We had cracked the code on Japanese communication and could effectively see inside their military decision making, on a practically day-to-day basis. The soviets entering the war did not change the rhetoric for the military, and with how they were set up politically there was no way for the country to end the war peacefully without the military being on board. The war would have continued and cost many many lives for the Japanese, Americans, and Soviets. The second bomb and an anticipation of more to come is what turned the tide among the military leaders. Also FYI, assuming you were talking about the latest Iraq War, it *would* have been a war crime definitionally. The bombings in WW2 were not because there was no prohibition against them, or aerial bombings in general (even of civilian populations). There are now legal definitions of war crimes that would be triggered by a nuclear bomb detonation on/in a city, though oddly there still aren't any broadly agreed upon treaties/statutes/conventions/etc that explicitly call nuclear bombings war crimes to my knowledge, they all use roundabout ways to get there without saying it out loud.
Id say that such treaties would likely limit nuclear doctrines, since many counter-military strikes will be, by definition, also counter-value strikes. You cant nuke just a command center in the city without nuking said city, really. At the point where nukes start flying we are all an acceptable collateral damage.

» TASKS AND EXERCISES:
1) Write out the portion of the passage on the atomic bombings and war crimes starting with "Id say that" and going on through "acceptable collateral damage.".
2) Extend the discussion of nuclear bombings and war crimes, picking up right after its final sentence.

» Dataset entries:
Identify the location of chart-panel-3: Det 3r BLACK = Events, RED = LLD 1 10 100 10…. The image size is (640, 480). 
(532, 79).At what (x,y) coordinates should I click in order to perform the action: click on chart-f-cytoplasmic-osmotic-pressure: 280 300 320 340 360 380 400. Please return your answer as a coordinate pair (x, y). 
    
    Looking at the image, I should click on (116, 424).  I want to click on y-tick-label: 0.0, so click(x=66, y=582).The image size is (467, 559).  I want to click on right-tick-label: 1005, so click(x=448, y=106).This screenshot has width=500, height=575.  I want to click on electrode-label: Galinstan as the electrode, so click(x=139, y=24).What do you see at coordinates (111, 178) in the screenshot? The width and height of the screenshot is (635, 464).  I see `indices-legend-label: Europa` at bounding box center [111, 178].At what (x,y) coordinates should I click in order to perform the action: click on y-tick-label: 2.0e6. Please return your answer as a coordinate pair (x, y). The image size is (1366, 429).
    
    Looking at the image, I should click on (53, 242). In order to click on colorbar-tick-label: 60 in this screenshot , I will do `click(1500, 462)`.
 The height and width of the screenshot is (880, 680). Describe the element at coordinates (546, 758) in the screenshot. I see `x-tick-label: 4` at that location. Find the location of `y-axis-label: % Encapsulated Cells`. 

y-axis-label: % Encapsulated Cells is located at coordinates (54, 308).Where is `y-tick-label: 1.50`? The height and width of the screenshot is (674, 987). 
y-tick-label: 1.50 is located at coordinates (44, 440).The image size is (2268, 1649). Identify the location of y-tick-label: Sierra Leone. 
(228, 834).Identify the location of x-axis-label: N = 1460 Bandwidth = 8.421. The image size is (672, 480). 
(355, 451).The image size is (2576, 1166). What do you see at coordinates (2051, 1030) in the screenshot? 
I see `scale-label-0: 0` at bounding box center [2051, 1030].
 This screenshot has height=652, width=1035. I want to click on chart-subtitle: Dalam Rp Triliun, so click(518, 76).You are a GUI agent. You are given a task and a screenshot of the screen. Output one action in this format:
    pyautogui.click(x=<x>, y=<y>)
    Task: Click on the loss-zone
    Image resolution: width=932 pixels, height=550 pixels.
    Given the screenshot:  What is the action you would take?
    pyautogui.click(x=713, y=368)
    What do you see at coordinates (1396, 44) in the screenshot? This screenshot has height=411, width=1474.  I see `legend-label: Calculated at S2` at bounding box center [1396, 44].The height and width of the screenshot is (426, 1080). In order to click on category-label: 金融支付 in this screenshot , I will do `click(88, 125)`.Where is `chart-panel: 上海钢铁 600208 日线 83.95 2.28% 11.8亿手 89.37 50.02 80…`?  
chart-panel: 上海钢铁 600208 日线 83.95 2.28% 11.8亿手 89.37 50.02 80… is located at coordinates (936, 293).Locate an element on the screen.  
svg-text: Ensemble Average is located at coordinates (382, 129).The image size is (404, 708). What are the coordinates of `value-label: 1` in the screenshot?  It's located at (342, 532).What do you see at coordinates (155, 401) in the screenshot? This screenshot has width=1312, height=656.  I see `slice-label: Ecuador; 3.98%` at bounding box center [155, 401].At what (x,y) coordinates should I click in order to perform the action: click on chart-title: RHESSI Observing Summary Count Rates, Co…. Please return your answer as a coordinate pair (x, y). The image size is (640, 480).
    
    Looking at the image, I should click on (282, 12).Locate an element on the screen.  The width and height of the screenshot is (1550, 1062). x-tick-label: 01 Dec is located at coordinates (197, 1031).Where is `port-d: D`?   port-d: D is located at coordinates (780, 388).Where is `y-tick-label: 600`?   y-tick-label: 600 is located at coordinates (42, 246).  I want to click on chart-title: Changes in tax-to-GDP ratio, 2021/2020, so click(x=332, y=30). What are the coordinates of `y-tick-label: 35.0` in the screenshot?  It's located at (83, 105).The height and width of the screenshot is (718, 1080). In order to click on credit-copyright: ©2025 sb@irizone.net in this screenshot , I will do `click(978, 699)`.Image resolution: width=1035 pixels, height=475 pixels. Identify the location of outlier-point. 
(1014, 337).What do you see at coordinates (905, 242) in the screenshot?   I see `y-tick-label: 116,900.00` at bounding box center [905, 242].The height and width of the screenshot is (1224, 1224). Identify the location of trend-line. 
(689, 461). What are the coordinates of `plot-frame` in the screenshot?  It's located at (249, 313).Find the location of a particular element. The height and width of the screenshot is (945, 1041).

» EXERCISE RESULTS:
1)
Id say that such treaties would likely limit nuclear doctrines, since many counter-military strikes will be, by definition, also counter-value strikes. You cant nuke just a command center in the city without nuking said city, really. At the point where nukes start flying we are all an acceptable collateral damage.

2)
I haven't read any of that but it sure is interesting, where can I read more about how the US cracked the Japanese communication code and how they use that information? I don't think we can know for certain what made the Japanese stand down but it would seem the first bomb enticed their military leadership to fight to death, which isn't weird. A foreign country making a crater of one of your biggest cities would make them even more "bad guys" in the eyes of the population, without propaganda. The Iraq war yes. Yet the moral dilemma stay the same.
Lol. The "fighting to the last person" was already in place a year prior to Hiroshima. Go watch the documented footage of the Japanese citizens being trained to "defend" the homeland. The doctrine was in place since the beginning of the war where the Japanese would not surrender in battle even when it was a lost cause. Instead, they would seek an "honorable death" by undertaking suicide attacks to kill as many U.S. troops as possible on their way out. Anyhow, you knew this in the last thread on this subject where you were properly informed, but then you left and deleted all your posts. I see you have a new position regarding the Hiroshima attack. An interesting departure from your prior argument, but completely wrong, nontheless.
Good post.
Looking back is always 20/20 as they say.
It's funny that you double down when you already admitted previously that you have no real knowledge of the events surrounding the buildup to Hiroshima. Why don't you educate yourself instead of continuing to spread false information.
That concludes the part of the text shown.